日本でも多くの機関や企業がブルーカーボンを、主要な事業として取り組み始めています。しかし、中国の取組に比較すると規模やスピードで劣っていると思われます。三方を海に囲まれた山口県ですから、ブルーカーボンを活用した炭素循環に関連する産業が発展していくことに期待しています。
海藻の量を増やすには、海岸線を整備して藻礁を設置したりする必要があります。
増えた海藻は美味しくいただくわけですが、食べるだけの海藻では不足です。
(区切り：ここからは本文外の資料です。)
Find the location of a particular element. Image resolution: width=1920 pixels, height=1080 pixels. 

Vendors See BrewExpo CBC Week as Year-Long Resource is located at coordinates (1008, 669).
海藻の利活用範囲を広げて需要を伸ばさないといけません。
海藻はバイオマス(生物資源)としていろいろな利用が考えられます。
アオサやジュズモのような緑藻類からは主に自動車燃料としての利活用が想定されるエタノールが生産されます。
現在のバイオエタノールの主流はトウモロコシやサトウキビですが、海藻のほうが成長が早く生産効率が高いうえに、食料となる農作物を燃料にするという不合理から逃れられます。海藻はバイオエタノールとして持続可能性が高いといえます。
海藻は食用(飼料用を含む)以外では、肥料として利用されます。肥料の3要素である窒素・リン・カリウムを豊富に含むので優秀な肥料原料になります。
また、これらの成分を単離することで、高付加価値な工業用原料とすることも可能です。
実際に日本でも終戦までは海藻を工業用原料として採取していました。
海藻からヨードを生産して、消毒剤(ヨードチンキ、赤チン)や、咽喉用殺菌剤(ルゴール液)の原料にしました。昆布からは硝酸カリウムを生産して、火薬の原料になりました。
現在のレゾナックHD(旧昭和電工)は、 日本沃度株式会社を創業としますが、その源は千葉房総の粗製ヨード生産者が集まって、明治41年につくった総房水産株式会社です。
海藻が世界を変える=世界を救うかも知れませんね。